Les 155 apprentis qui fréquentent le centre tavannois seront intégrés aux établissements de formation professionnelle de Moutier et de Saint-Imier. «Nous maintenons la substance dans le Jura bernois», précise l'ancien maire de Saint-Imier John Buchs, délégué francophone de l'Office cantonal de la formation professionnelle. «Le centre de Moutier, qui compte 335 élèves, et celui de Saint-Imier, avec 355 apprentis, peuvent assimiler sans difficulté les pensionnaires de l'école de Tavannes.»

Directeur du Centre professionnel du Jura bernois, qui chapeaute les écoles de Tavannes, de Moutier et de Saint-Imier, Willy Keslin se montre philosophe. Il demande de «comprendre la nécessité pour le canton de Berne de faire des économies». Il subit, avec regret. En 2004, il sera parti à la retraite. Laissant peut-être le champ libre à l'actuel directeur de l'école professionnelle tavannoise André Blanchard, qui, en guise de réaction, s'est contenté d'un sec «no comment!». Mario Annoni a également rencontré la quinzaine d'enseignants de l'école de Tavannes pour les assurer qu'ils retrouveront un poste dans les écoles de Saint-Imier ou de Moutier.

Le monde politique de la région n'admet pas la mesure. René Eicher menace de ne pas dénoncer le contrat de bail avec le groupe ETA. Il sait pourtant qu'il ne pourra pas mettre sa menace à exécution, car la location incombera alors à sa commune. «Nous riposterons autrement, annonce-t-il, au travers de revendications dans le domaine de la promotion économique. Qui nous a toujours oubliés!»

Agressif envers le pouvoir bernois, René Eicher doute aussi de la solidarité à l'intérieur du Jura bernois.

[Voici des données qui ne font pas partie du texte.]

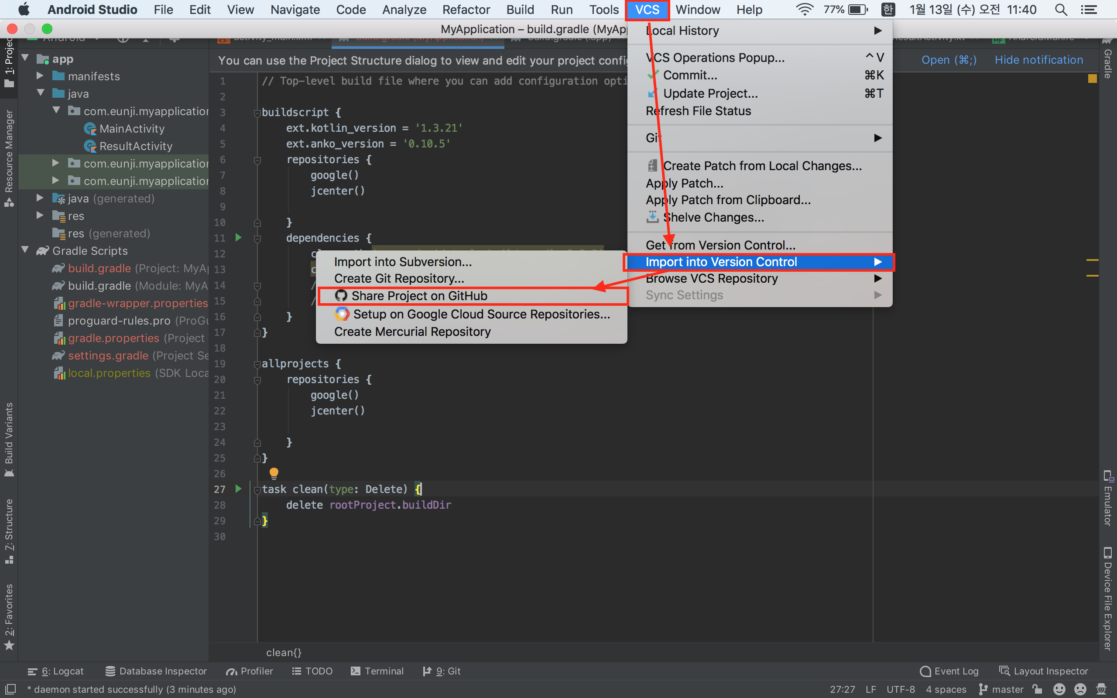The height and width of the screenshot is (698, 1117).
Task: Click the Open Project Structure link
Action: tap(949, 60)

L'entrée en vigueur de la nouvelle loi bernoise sur la formation professionnelle provoquera le rachat des écoles par le canton. «Moutier et Saint-Imier, propriétaires de leurs écoles, risquent de les vendre à vil prix. C'est une forme de prostitution pour garder leurs acquis», dénonce le virulent maire de Tavannes. Il s'empresse d'ajouter qu'il ne veut pas se brouiller avec ses amis maires du Jura bernois.

Député au Grand Conseil et conseiller municipal à Tavannes, Jean-Pierre Aellen exprime du dégoût. «Jusqu'ici, nous étions parvenus à nous arranger. Le centre de compétence de la mécanique compte une classe à Saint-Imier, une à Moutier et une à Tavannes. Mario Annoni vient mettre ses gros pieds et imposer son diktat, sans discussion préalable.» A l'heure de la mise en place de l'autonomisation du Jura bernois, le député ne comprend pas. «Je croyais que cette mesure devait apporter un brin de pouvoir à notre région. Là, il n'y a même pas eu de consultation ni de dialogue.» Le député craint aussi que certaines formations ne soient plus enseignées dans sa région, à l'instar des professions agricoles qui sont passées de Loveresse à Courtemelon ou à Cernier. «La gestion en économie familiale pourrait subir le même sort, intégrée dans une autre école de l'association BEJUNE.»

Une fois son amertume ravalée, René Eicher annonce la couleur: «Nous allons continuer de nous battre. Quitte à sortir le bâton pour se faire comprendre.»